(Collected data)

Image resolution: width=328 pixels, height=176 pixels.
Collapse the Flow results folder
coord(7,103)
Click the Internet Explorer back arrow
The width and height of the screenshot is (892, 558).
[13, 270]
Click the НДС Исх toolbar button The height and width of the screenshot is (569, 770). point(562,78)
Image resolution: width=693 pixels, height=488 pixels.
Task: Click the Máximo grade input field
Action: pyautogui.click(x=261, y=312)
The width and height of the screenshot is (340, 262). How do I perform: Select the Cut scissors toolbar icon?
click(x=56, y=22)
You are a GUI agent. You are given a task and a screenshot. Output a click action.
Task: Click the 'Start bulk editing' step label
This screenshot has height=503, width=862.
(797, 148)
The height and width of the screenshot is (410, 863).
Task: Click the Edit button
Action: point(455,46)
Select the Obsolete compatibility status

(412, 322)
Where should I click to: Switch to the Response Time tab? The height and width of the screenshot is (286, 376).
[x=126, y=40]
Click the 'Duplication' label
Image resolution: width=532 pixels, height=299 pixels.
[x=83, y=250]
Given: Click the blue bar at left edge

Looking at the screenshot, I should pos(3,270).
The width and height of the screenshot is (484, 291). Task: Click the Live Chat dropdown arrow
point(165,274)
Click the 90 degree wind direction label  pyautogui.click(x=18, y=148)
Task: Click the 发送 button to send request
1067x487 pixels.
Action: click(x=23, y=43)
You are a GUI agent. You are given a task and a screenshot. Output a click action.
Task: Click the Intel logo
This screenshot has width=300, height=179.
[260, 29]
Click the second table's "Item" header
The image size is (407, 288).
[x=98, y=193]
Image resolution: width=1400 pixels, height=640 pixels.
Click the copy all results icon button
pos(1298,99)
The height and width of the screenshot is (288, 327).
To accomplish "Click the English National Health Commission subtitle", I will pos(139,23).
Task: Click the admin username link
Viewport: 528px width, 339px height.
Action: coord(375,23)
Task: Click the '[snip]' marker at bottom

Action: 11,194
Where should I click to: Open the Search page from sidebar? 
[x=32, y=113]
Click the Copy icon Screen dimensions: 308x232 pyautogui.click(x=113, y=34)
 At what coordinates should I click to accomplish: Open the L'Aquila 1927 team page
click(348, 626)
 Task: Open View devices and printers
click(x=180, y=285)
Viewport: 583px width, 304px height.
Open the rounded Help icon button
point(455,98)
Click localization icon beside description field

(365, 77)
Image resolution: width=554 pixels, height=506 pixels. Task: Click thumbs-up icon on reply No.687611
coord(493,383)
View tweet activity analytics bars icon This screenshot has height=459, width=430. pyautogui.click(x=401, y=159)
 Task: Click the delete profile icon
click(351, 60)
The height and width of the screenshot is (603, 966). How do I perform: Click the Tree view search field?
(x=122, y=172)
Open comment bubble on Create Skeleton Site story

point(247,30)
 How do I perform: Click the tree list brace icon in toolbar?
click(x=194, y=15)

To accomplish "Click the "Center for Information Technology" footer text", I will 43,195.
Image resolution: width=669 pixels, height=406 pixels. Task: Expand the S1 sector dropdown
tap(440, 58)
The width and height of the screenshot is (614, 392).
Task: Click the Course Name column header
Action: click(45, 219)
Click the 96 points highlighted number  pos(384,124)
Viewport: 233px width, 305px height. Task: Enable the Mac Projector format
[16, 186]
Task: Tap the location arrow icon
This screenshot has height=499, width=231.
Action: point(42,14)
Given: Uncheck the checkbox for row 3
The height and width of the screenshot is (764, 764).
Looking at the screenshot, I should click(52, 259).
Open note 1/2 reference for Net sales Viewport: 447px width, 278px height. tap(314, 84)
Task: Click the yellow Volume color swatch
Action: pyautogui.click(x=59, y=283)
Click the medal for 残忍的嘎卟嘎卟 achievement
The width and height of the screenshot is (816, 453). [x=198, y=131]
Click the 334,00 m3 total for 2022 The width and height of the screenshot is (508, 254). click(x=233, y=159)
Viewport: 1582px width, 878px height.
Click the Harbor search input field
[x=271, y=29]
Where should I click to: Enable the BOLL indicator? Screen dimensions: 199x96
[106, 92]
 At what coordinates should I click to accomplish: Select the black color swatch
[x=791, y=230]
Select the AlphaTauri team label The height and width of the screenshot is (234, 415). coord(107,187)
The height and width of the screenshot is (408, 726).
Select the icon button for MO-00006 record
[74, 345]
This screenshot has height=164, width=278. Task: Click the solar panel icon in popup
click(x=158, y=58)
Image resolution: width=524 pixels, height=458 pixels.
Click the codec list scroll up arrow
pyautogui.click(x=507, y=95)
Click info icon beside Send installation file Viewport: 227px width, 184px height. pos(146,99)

■ Task requirements: For this exercise, return every line from the data that holds the string "will".

■ Expected answer:
To accomplish "Click the English National Health Commission subtitle", I will pos(139,23).
To accomplish "Click the "Center for Information Technology" footer text", I will 43,195.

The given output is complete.